EXERCISE DIRECTIONS:
Would you please copy exactly the line with "Task: Click the gray" and all lines that follow it in the data below, through the last one?

----

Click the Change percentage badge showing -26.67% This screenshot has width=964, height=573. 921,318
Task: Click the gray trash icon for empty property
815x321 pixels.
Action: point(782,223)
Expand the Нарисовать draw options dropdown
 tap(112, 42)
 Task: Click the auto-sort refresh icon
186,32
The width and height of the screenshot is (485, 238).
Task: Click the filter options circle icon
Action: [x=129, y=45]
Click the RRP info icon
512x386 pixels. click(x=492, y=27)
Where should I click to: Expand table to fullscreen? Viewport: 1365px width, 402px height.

----

SOLUTION BELOW:
Task: Click the gray trash icon for empty property
815x321 pixels.
Action: point(782,223)
Expand the Нарисовать draw options dropdown
 tap(112, 42)
 Task: Click the auto-sort refresh icon
186,32
The width and height of the screenshot is (485, 238).
Task: Click the filter options circle icon
Action: [x=129, y=45]
Click the RRP info icon
512x386 pixels. click(x=492, y=27)
Where should I click to: Expand table to fullscreen? Viewport: 1365px width, 402px height.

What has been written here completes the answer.